* CONSIGNAS DEL EJERCICIO:
(A) Transcribe del texto sobre Bilardo el fragmento que empieza con las palabras que contienen "Deslicemos una frase" y termina con "imperfecciones del destino.".
(B) Responde con los datos del texto sobre Bilardo:
(i) ¿De qué se toma Passarella, descompuesto, para no desvanecerse?
(ii) ¿De quién es el gol en cuyos gritos se disipa esa imagen?
(iii) ¿Dónde se esconde la moneda de oro más brillante?
(C) Continúa el texto sobre Bilardo y el Mundial del 86 a partir de su última oración.

Deslicemos una frase extremista pero, en esta matriz, no descabellada: Si Bilardo era políticamente correcto, hoy posiblemente tendríamos tan solo un título de campeones mundiales. Si Fillol era titular ó si Passarella jamás se hubiese enfermado, hubiera pasado otra cosa. No sabemos que con exactitud. Pero habría sido distinto. El debate se dividiría en una facción alentando un «El fin justifica los medios» y una ración rezando el «Es preferible hacer lo correcto y dormir tranquilo». Y acá es donde entra la mística. Porque toda esta discusión sucede mientras sabemos que el Mundial del 86’ no nos lo saca nadie. Passarella descompuesto, tomándose del picaporte de la puerta del tocador para no desvanecerse, es una imagen que confabula la hazaña de la victoria. Que se disipa en los gritos del gol de Brown, bendecido de por vida por las imperfecciones del destino.
No es solo la copa lo que salva a la acusación, es también la anécdota. El factor de la «picardía», si es que lo podemos llamar así, que de no haber existido quizá nos hubiera dejado moralmente satisfechos pero con sed de victoria. Una carencia que duele como pocas. Cuando Bilardo dice «Sufrí mucho» quizá desentierra algún hecho del pasado que no lo enorgullece, pero que, según su modus operandi, se tuvo que hacer. Algo había que sacrificar. No se puede llegar al clímax de tu vida sin haber padecido siquiera un poco. Hay que ensuciarse al menos hasta los tobillos. En el barro más hediondo se esconde la moneda de oro más brillante. «Costó mucho» confiesa Bilardo. Él no olvida lo hecho. Dentro y fuera de la cancha. Lo que se dice y lo que no. No podemos deducir si siente culpa o no, pero si podemos garantizar que si se vuelve el tiempo atrás, volvería a hacer lo mismo, si es que todo esto tuvo lugar. No es un instinto resultadista, es un instinto de supervivencia. Si en la guerra cualquier agujero es trinchera, en la Copa del Mundo cualquier sacrificio (táctico o humano) es por un lugar en la final.

* BLOQUE DE DATOS:
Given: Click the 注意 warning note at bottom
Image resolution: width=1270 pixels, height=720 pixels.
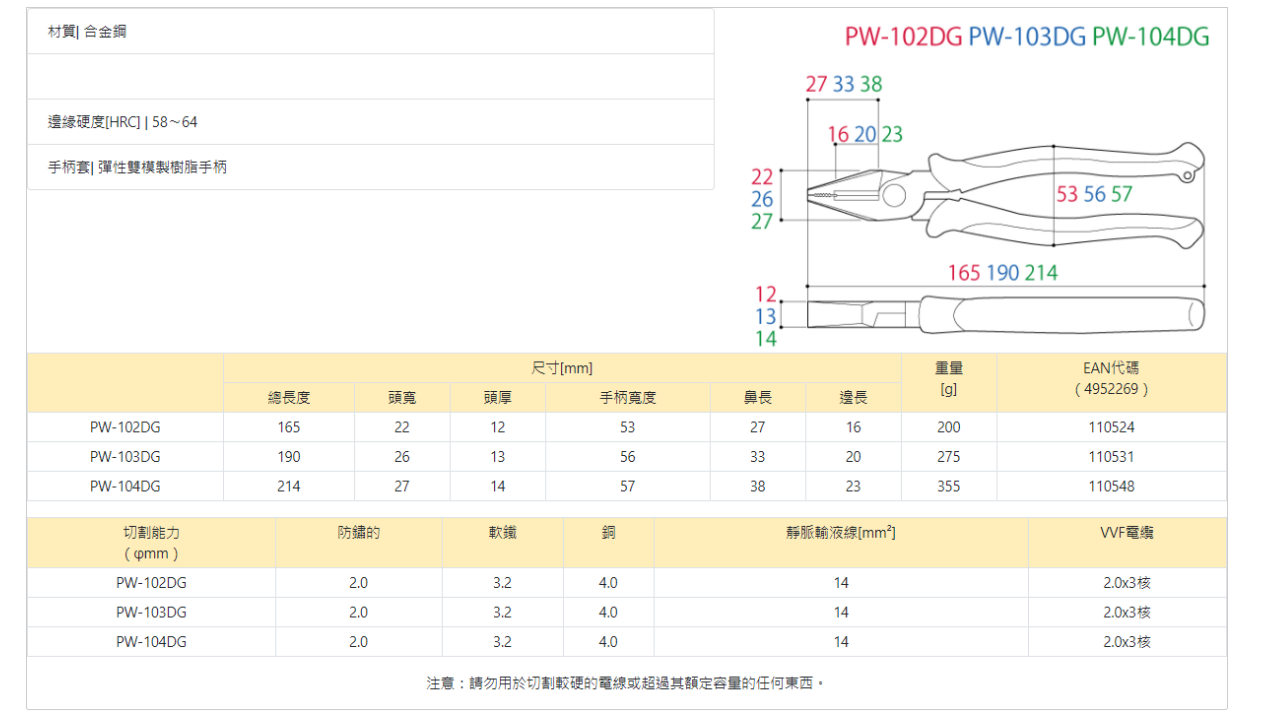Looking at the screenshot, I should coord(626,683).
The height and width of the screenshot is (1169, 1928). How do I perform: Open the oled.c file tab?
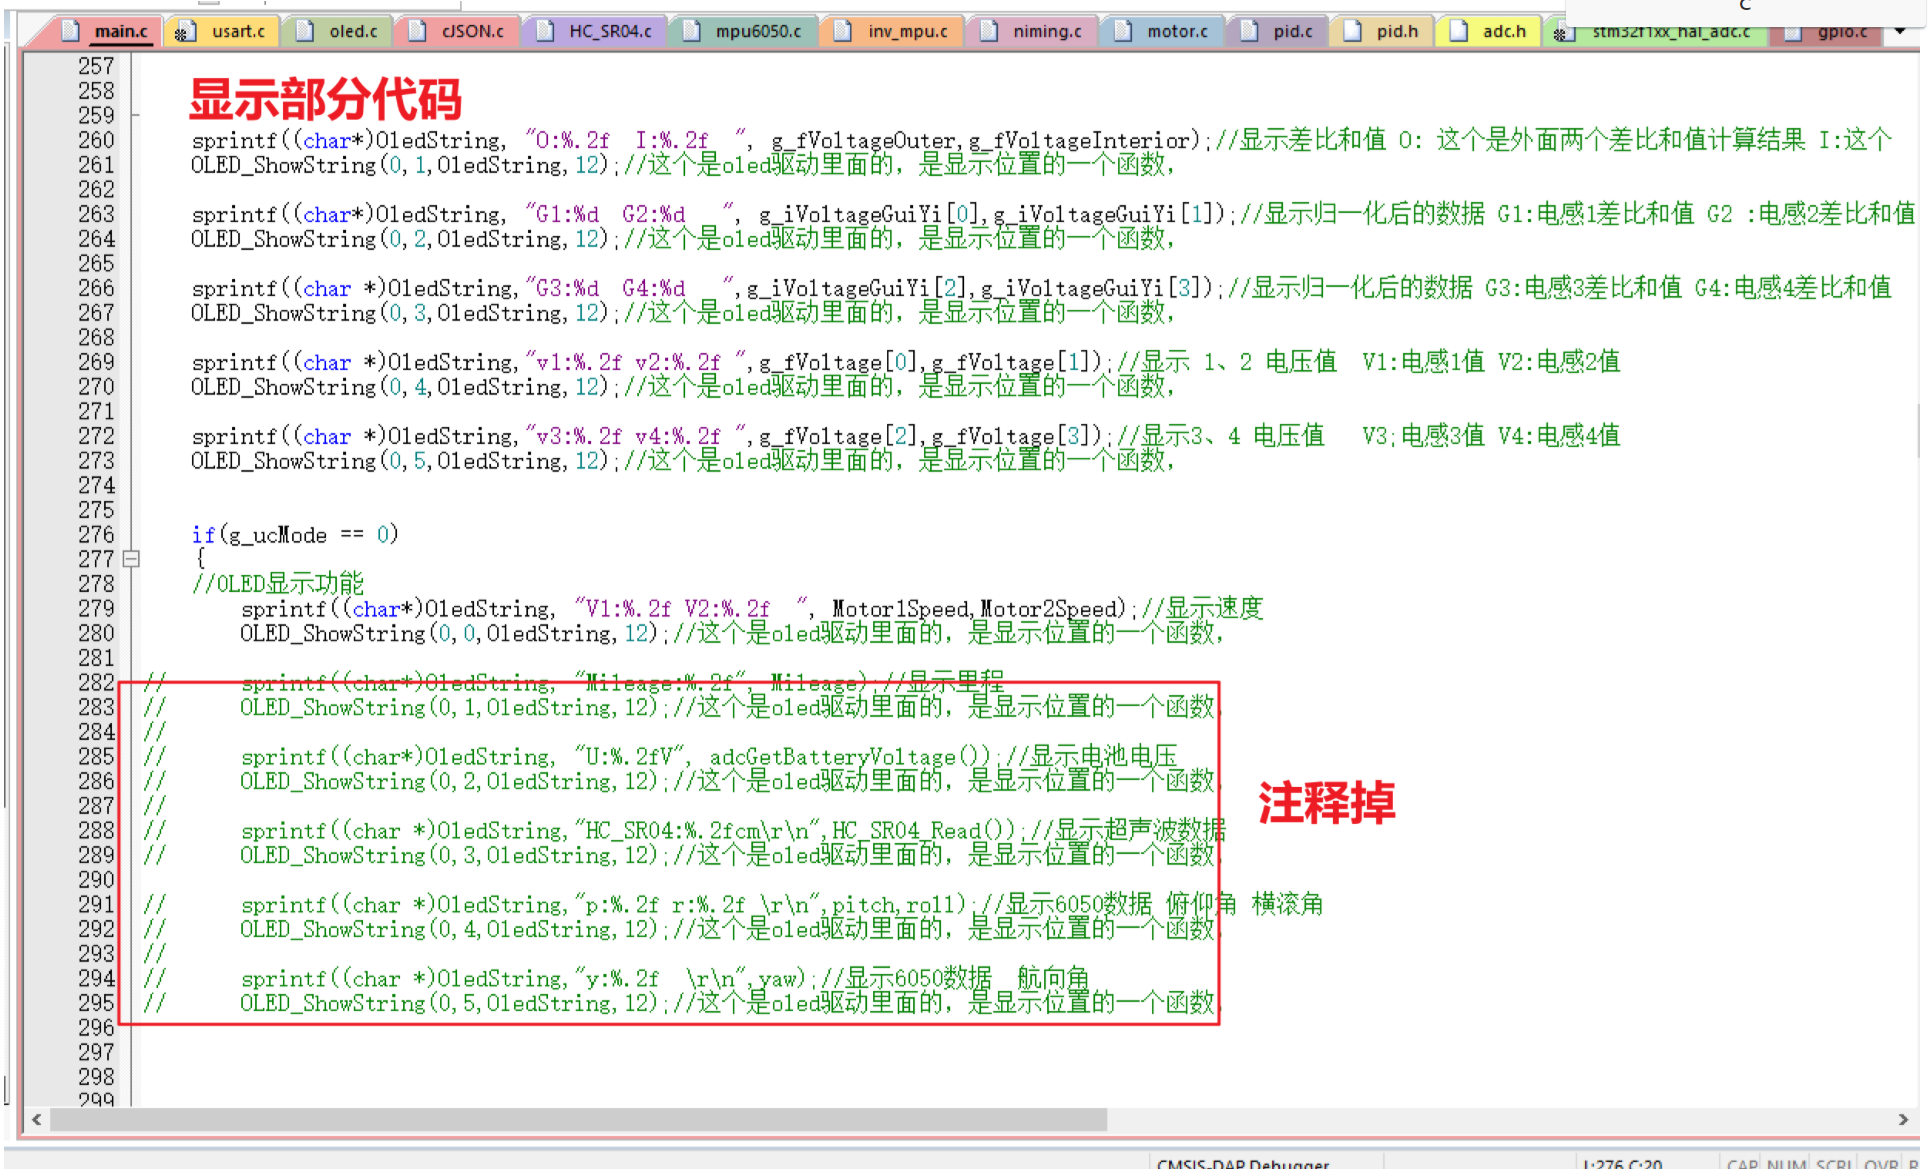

* RESPUESTAS EN ORDEN:
(A)
Deslicemos una frase extremista pero, en esta matriz, no descabellada: Si Bilardo era políticamente correcto, hoy posiblemente tendríamos tan solo un título de campeones mundiales. Si Fillol era titular ó si Passarella jamás se hubiese enfermado, hubiera pasado otra cosa. No sabemos que con exactitud. Pero habría sido distinto. El debate se dividiría en una facción alentando un «El fin justifica los medios» y una ración rezando el «Es preferible hacer lo correcto y dormir tranquilo». Y acá es donde entra la mística. Porque toda esta discusión sucede mientras sabemos que el Mundial del 86’ no nos lo saca nadie. Passarella descompuesto, tomándose del picaporte de la puerta del tocador para no desvanecerse, es una imagen que confabula la hazaña de la victoria. Que se disipa en los gritos del gol de Brown, bendecido de por vida por las imperfecciones del destino.

(B)
(i) Del picaporte de la puerta del tocador.
(ii) De Brown.
(iii) En el barro más hediondo.

(C)
Y cuando pareciera que estamos en un auge embanderado en el lema «ganar o morir», podemos llegar a la conclusión de que todas estas historias insólitas que componen el que es para muchos el momento más glorioso de la Selección tuvieron lugar porque Bilardo no se tomó en serio la situación. ¿Bilardo no tomarse en serio la situación? ¿El mismo que hablaba de llevar a México un traje para levantar la copa o una túnica para exiliarse en Medio Oriente? Error. No me refiero a no tomarse en serio a su trabajo. No se tomó en serio las presiones tácticas, laborales y morales que conllevan al mismo. Bilardo supo desde un principio que todo lo bueno y lo malo moría o sobrevivía en la intimidad del equipo y en su pizarrón táctico.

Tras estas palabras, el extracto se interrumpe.